● **About this exercise**
Since the pictures are not wanted, reproduce only the rest of the records, exactly as given.

Extracted records
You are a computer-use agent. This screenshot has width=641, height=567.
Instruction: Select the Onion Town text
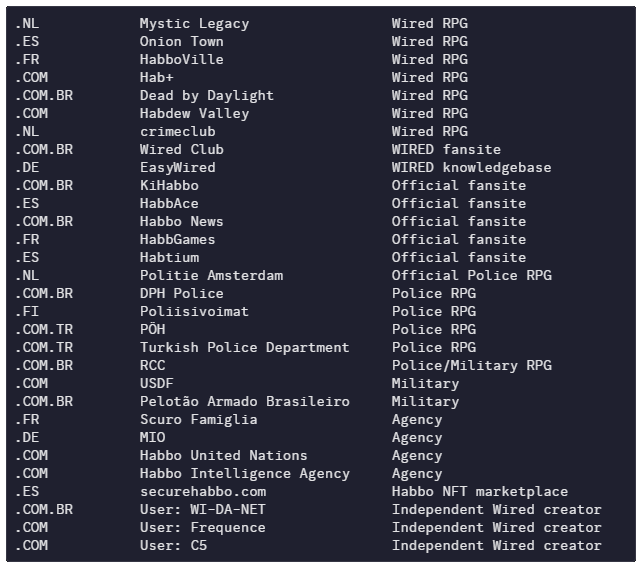pos(182,41)
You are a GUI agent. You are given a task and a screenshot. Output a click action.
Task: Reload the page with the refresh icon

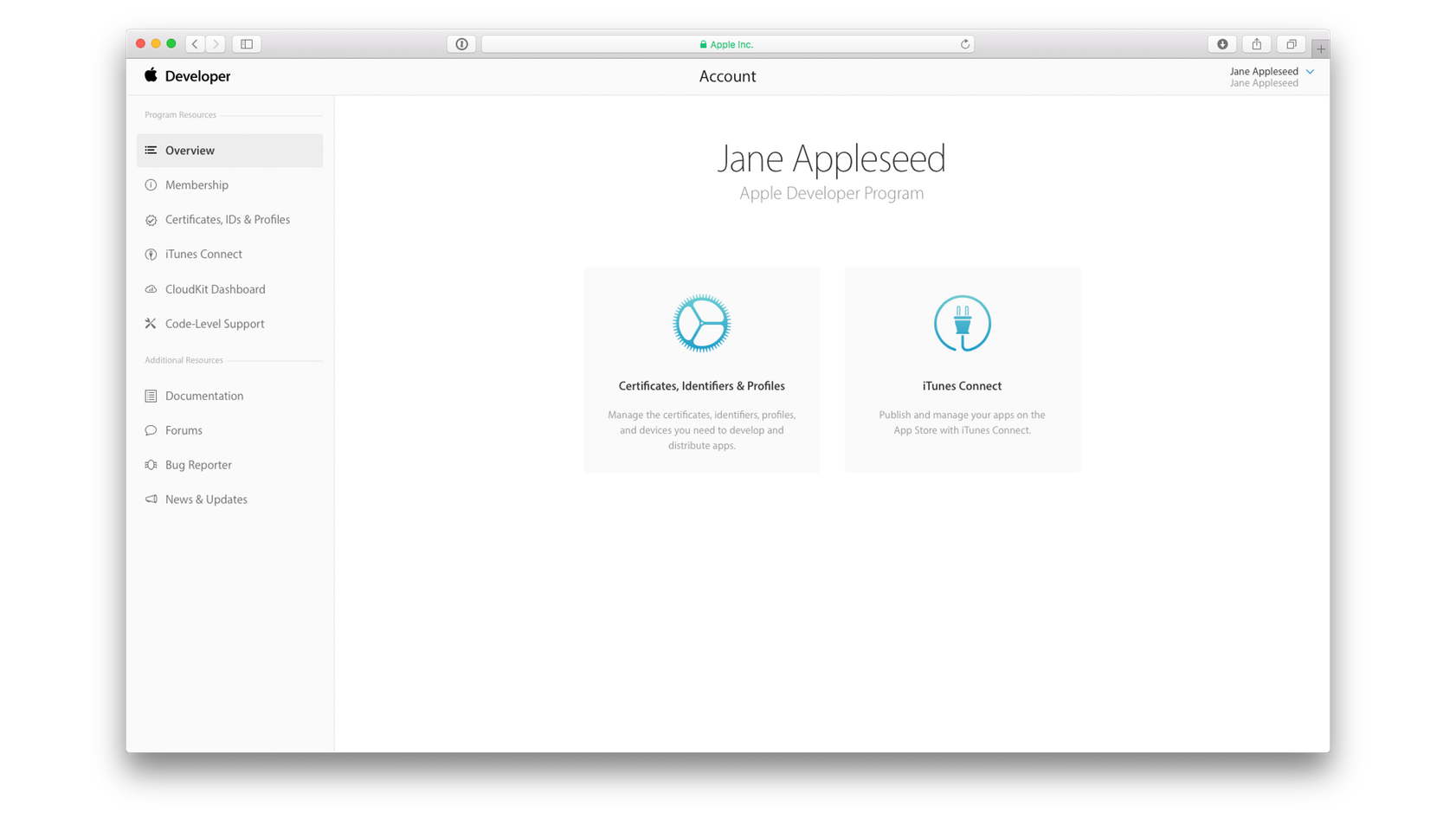coord(964,44)
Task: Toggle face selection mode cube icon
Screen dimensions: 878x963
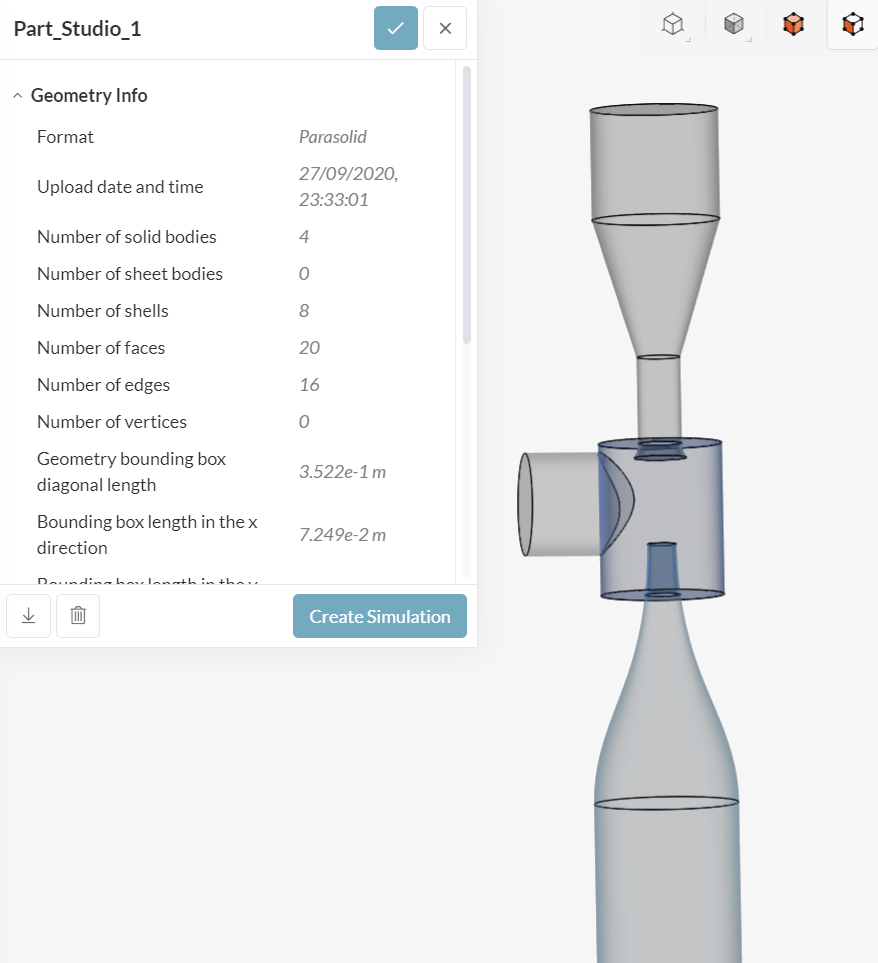Action: [852, 25]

● **Response below**
You are a computer-use agent. This screenshot has width=641, height=567.
Instruction: Select the Onion Town text
pos(182,41)
You are a GUI agent. You are given a task and a screenshot. Output a click action.
Task: Reload the page with the refresh icon

coord(964,44)
Task: Toggle face selection mode cube icon
Screen dimensions: 878x963
Action: [852, 25]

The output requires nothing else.